• PROBLEM TO WORK ON:
Will you transcribe the entries that follow, exactly and in full?

Collected data
*** Begin section ***

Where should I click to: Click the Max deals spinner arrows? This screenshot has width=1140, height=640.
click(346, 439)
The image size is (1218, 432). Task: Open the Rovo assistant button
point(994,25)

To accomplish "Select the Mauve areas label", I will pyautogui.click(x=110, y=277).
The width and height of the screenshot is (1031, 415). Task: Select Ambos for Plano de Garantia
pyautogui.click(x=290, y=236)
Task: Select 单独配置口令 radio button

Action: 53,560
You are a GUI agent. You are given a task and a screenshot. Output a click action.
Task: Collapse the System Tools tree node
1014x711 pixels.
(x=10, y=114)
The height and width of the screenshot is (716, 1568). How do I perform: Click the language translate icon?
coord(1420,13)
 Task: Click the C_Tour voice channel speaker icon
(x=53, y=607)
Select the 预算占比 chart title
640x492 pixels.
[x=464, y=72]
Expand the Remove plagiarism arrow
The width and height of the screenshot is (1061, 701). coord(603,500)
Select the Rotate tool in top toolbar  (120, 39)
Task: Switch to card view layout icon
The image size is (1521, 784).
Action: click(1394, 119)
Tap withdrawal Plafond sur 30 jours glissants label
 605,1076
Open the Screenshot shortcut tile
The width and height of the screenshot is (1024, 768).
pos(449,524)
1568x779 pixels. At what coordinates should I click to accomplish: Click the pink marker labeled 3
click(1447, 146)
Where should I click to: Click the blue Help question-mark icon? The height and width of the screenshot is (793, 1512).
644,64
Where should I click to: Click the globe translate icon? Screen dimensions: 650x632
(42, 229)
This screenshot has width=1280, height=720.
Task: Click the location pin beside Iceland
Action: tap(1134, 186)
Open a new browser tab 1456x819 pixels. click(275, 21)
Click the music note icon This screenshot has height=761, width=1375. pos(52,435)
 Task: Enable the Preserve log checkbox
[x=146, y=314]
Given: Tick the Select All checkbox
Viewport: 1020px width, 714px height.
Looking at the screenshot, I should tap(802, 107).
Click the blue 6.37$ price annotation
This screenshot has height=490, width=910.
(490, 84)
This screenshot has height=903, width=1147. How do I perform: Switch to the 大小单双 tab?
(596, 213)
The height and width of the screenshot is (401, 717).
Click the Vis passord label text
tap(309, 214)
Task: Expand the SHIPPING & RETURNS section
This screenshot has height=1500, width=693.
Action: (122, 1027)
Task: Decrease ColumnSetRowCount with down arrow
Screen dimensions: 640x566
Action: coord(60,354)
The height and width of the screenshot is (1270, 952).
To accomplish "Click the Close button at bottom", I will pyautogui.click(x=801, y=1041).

*** End section ***

• EXPECTED ANSWER:
Where should I click to: Click the Max deals spinner arrows? This screenshot has width=1140, height=640.
click(346, 439)
The image size is (1218, 432). Task: Open the Rovo assistant button
point(994,25)

To accomplish "Select the Mauve areas label", I will pyautogui.click(x=110, y=277).
The width and height of the screenshot is (1031, 415). Task: Select Ambos for Plano de Garantia
pyautogui.click(x=290, y=236)
Task: Select 单独配置口令 radio button

Action: 53,560
You are a GUI agent. You are given a task and a screenshot. Output a click action.
Task: Collapse the System Tools tree node
1014x711 pixels.
(x=10, y=114)
The height and width of the screenshot is (716, 1568). How do I perform: Click the language translate icon?
coord(1420,13)
 Task: Click the C_Tour voice channel speaker icon
(x=53, y=607)
Select the 预算占比 chart title
640x492 pixels.
[x=464, y=72]
Expand the Remove plagiarism arrow
The width and height of the screenshot is (1061, 701). coord(603,500)
Select the Rotate tool in top toolbar  (120, 39)
Task: Switch to card view layout icon
The image size is (1521, 784).
Action: click(1394, 119)
Tap withdrawal Plafond sur 30 jours glissants label
 605,1076
Open the Screenshot shortcut tile
The width and height of the screenshot is (1024, 768).
pos(449,524)
1568x779 pixels. At what coordinates should I click to accomplish: Click the pink marker labeled 3
click(1447, 146)
Where should I click to: Click the blue Help question-mark icon? The height and width of the screenshot is (793, 1512).
644,64
Where should I click to: Click the globe translate icon? Screen dimensions: 650x632
(42, 229)
This screenshot has width=1280, height=720.
Task: Click the location pin beside Iceland
Action: tap(1134, 186)
Open a new browser tab 1456x819 pixels. click(275, 21)
Click the music note icon This screenshot has height=761, width=1375. pos(52,435)
 Task: Enable the Preserve log checkbox
[x=146, y=314]
Given: Tick the Select All checkbox
Viewport: 1020px width, 714px height.
Looking at the screenshot, I should tap(802, 107).
Click the blue 6.37$ price annotation
This screenshot has height=490, width=910.
(490, 84)
This screenshot has height=903, width=1147. How do I perform: Switch to the 大小单双 tab?
(596, 213)
The height and width of the screenshot is (401, 717).
Click the Vis passord label text
tap(309, 214)
Task: Expand the SHIPPING & RETURNS section
This screenshot has height=1500, width=693.
Action: (122, 1027)
Task: Decrease ColumnSetRowCount with down arrow
Screen dimensions: 640x566
Action: coord(60,354)
The height and width of the screenshot is (1270, 952).
To accomplish "Click the Close button at bottom", I will pyautogui.click(x=801, y=1041).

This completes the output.